▶ _Exercise instructions_
After locating the line that contains "Image resolution: width=1812" in the records below, write out exactly that line and each line after it through the one that contains "Given: Open the Force Feedback tab", and nothing else.

▶ _Entries shown_
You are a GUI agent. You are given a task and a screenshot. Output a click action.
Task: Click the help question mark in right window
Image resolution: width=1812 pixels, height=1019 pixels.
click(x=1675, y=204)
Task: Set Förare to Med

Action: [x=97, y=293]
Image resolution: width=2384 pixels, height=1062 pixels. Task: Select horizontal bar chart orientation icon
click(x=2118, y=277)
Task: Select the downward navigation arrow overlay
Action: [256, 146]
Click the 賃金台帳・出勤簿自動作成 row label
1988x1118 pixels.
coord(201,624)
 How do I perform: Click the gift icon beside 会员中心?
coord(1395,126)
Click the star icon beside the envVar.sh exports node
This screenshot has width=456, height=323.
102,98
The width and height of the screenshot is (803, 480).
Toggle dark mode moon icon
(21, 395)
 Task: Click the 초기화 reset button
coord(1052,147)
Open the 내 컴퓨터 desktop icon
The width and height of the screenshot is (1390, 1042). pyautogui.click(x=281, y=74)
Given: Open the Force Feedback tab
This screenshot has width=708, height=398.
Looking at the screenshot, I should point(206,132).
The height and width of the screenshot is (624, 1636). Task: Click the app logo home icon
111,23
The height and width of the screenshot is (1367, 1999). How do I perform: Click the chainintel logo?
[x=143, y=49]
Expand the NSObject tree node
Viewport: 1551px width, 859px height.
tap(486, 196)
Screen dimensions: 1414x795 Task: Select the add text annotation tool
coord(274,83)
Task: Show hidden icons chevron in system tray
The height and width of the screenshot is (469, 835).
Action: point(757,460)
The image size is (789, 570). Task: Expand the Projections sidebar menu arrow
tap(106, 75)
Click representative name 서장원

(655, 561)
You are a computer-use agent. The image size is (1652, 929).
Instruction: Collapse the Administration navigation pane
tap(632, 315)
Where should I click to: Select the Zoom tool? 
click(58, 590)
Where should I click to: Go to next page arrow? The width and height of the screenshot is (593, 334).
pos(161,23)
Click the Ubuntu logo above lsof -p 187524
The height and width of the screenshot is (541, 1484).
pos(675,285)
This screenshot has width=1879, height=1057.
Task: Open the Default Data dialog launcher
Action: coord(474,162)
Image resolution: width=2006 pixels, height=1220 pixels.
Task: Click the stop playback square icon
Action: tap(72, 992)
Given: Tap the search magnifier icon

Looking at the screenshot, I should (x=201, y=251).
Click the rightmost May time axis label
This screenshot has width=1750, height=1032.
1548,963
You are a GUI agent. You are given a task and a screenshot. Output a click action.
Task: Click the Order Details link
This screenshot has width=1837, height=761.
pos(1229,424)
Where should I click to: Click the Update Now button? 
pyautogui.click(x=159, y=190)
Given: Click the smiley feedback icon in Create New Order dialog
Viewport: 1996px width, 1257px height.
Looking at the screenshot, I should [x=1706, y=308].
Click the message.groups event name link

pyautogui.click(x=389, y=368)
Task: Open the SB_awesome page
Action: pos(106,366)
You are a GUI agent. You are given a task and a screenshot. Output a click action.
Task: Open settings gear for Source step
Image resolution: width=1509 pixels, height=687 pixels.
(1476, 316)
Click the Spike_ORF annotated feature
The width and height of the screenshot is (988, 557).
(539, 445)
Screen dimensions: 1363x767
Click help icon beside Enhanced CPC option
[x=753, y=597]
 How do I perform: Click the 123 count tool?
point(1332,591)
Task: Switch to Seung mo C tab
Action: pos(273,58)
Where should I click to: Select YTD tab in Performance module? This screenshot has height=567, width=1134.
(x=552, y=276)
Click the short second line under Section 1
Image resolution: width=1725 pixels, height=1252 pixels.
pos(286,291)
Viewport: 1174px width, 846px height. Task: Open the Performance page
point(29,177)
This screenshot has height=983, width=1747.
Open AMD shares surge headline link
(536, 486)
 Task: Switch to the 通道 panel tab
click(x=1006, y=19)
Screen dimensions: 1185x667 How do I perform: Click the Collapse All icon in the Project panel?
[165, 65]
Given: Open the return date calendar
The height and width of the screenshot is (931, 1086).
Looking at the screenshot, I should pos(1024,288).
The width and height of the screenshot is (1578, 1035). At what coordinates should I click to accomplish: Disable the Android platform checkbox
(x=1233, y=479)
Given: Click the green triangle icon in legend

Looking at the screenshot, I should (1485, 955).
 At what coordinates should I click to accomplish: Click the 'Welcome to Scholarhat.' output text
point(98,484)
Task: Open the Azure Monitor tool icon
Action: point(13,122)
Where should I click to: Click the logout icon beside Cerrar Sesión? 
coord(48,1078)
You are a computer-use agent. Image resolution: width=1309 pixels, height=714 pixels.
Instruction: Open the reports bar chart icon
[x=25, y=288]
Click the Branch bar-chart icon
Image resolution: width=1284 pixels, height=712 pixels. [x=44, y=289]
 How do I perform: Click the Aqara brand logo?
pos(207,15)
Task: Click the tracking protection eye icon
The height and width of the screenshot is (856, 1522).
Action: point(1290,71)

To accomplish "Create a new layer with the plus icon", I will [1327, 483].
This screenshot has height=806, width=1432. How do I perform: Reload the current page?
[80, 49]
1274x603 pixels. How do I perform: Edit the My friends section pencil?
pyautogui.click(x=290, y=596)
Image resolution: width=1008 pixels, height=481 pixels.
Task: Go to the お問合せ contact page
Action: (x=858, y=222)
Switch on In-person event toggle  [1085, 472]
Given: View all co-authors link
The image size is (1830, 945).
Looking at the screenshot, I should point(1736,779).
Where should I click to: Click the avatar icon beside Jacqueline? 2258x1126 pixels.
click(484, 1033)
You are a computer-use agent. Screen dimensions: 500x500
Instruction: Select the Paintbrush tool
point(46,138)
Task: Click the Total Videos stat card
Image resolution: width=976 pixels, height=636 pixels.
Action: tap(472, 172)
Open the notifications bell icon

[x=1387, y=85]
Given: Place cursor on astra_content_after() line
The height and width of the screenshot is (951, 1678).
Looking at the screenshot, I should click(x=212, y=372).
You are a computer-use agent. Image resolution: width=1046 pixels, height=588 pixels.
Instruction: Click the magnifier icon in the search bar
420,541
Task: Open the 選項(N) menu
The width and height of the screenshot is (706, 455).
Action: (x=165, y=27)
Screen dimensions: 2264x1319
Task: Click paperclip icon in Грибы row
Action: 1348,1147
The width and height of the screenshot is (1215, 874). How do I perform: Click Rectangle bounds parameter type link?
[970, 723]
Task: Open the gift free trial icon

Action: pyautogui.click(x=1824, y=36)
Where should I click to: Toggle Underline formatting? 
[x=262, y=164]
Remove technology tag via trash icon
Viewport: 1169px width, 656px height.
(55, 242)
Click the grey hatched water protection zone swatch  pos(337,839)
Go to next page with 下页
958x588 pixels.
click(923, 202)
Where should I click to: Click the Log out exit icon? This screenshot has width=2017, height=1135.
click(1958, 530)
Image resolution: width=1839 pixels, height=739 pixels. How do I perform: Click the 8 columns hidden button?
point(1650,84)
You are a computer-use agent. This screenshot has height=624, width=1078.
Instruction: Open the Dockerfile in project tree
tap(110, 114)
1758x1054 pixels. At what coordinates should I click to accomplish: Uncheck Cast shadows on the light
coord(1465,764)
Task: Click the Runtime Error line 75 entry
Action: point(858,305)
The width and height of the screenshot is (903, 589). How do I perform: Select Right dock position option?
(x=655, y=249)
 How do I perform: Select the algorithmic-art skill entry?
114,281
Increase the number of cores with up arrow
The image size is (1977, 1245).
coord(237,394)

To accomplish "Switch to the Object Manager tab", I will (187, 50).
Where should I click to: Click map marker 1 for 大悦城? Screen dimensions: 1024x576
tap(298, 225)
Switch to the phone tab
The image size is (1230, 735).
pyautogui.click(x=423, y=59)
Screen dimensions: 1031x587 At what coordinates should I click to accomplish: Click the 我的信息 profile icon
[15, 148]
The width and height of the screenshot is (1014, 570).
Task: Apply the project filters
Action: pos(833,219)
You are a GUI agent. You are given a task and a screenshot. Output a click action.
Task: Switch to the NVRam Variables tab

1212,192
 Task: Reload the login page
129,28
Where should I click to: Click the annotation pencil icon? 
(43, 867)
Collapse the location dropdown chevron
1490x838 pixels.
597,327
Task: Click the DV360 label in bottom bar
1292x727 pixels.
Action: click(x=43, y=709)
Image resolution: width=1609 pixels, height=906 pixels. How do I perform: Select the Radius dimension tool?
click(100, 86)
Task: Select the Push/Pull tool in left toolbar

▶ _Answer to the exercise_
Image resolution: width=1812 pixels, height=1019 pixels.
click(x=1675, y=204)
Task: Set Förare to Med

Action: [x=97, y=293]
Image resolution: width=2384 pixels, height=1062 pixels. Task: Select horizontal bar chart orientation icon
click(x=2118, y=277)
Task: Select the downward navigation arrow overlay
Action: [256, 146]
Click the 賃金台帳・出勤簿自動作成 row label
1988x1118 pixels.
coord(201,624)
 How do I perform: Click the gift icon beside 会员中心?
coord(1395,126)
Click the star icon beside the envVar.sh exports node
This screenshot has width=456, height=323.
102,98
The width and height of the screenshot is (803, 480).
Toggle dark mode moon icon
(21, 395)
 Task: Click the 초기화 reset button
coord(1052,147)
Open the 내 컴퓨터 desktop icon
The width and height of the screenshot is (1390, 1042). pyautogui.click(x=281, y=74)
Given: Open the Force Feedback tab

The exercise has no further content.